- _Task to complete_:
Write out every line of the material below word for word, changing nothing.

═══

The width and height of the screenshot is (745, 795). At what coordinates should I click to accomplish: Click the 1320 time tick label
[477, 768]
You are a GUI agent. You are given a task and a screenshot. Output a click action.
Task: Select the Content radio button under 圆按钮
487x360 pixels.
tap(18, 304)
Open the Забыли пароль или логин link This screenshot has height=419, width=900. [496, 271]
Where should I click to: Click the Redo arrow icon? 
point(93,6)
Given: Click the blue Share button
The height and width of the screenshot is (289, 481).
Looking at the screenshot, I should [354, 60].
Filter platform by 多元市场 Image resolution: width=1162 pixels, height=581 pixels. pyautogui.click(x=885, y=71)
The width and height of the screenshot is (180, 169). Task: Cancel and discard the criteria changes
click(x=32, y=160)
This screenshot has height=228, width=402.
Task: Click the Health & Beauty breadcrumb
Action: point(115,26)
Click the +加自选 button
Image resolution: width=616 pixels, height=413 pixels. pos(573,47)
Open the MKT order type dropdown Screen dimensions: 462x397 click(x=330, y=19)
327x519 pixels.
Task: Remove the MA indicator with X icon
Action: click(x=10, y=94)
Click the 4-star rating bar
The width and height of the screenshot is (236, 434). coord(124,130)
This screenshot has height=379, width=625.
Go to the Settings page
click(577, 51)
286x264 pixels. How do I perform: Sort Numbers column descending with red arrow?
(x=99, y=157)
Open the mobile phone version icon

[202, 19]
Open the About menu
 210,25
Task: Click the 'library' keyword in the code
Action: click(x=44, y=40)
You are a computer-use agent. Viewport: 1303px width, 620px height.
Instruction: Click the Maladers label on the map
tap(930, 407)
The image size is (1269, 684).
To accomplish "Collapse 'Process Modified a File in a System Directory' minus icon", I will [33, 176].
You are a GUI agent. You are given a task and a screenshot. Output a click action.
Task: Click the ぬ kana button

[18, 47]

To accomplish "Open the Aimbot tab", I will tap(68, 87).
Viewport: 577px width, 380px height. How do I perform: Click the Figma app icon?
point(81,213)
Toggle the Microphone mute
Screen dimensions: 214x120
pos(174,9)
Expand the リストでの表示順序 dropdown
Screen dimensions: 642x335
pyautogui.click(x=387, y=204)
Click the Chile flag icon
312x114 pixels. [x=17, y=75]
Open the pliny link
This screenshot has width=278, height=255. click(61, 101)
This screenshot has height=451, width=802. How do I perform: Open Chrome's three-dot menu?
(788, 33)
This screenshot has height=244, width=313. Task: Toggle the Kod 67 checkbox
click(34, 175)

═══

- _Answer to the exercise_:
The width and height of the screenshot is (745, 795). At what coordinates should I click to accomplish: Click the 1320 time tick label
[477, 768]
You are a GUI agent. You are given a task and a screenshot. Output a click action.
Task: Select the Content radio button under 圆按钮
487x360 pixels.
tap(18, 304)
Open the Забыли пароль или логин link This screenshot has height=419, width=900. [496, 271]
Where should I click to: Click the Redo arrow icon? 
point(93,6)
Given: Click the blue Share button
The height and width of the screenshot is (289, 481).
Looking at the screenshot, I should [354, 60].
Filter platform by 多元市场 Image resolution: width=1162 pixels, height=581 pixels. pyautogui.click(x=885, y=71)
The width and height of the screenshot is (180, 169). Task: Cancel and discard the criteria changes
click(x=32, y=160)
This screenshot has height=228, width=402.
Task: Click the Health & Beauty breadcrumb
Action: point(115,26)
Click the +加自选 button
Image resolution: width=616 pixels, height=413 pixels. pos(573,47)
Open the MKT order type dropdown Screen dimensions: 462x397 click(x=330, y=19)
327x519 pixels.
Task: Remove the MA indicator with X icon
Action: click(x=10, y=94)
Click the 4-star rating bar
The width and height of the screenshot is (236, 434). coord(124,130)
This screenshot has height=379, width=625.
Go to the Settings page
click(577, 51)
286x264 pixels. How do I perform: Sort Numbers column descending with red arrow?
(x=99, y=157)
Open the mobile phone version icon

[202, 19]
Open the About menu
 210,25
Task: Click the 'library' keyword in the code
Action: click(x=44, y=40)
You are a computer-use agent. Viewport: 1303px width, 620px height.
Instruction: Click the Maladers label on the map
tap(930, 407)
The image size is (1269, 684).
To accomplish "Collapse 'Process Modified a File in a System Directory' minus icon", I will [33, 176].
You are a GUI agent. You are given a task and a screenshot. Output a click action.
Task: Click the ぬ kana button

[18, 47]

To accomplish "Open the Aimbot tab", I will tap(68, 87).
Viewport: 577px width, 380px height. How do I perform: Click the Figma app icon?
point(81,213)
Toggle the Microphone mute
Screen dimensions: 214x120
pos(174,9)
Expand the リストでの表示順序 dropdown
Screen dimensions: 642x335
pyautogui.click(x=387, y=204)
Click the Chile flag icon
312x114 pixels. [x=17, y=75]
Open the pliny link
This screenshot has width=278, height=255. click(61, 101)
This screenshot has height=451, width=802. How do I perform: Open Chrome's three-dot menu?
(788, 33)
This screenshot has height=244, width=313. Task: Toggle the Kod 67 checkbox
click(34, 175)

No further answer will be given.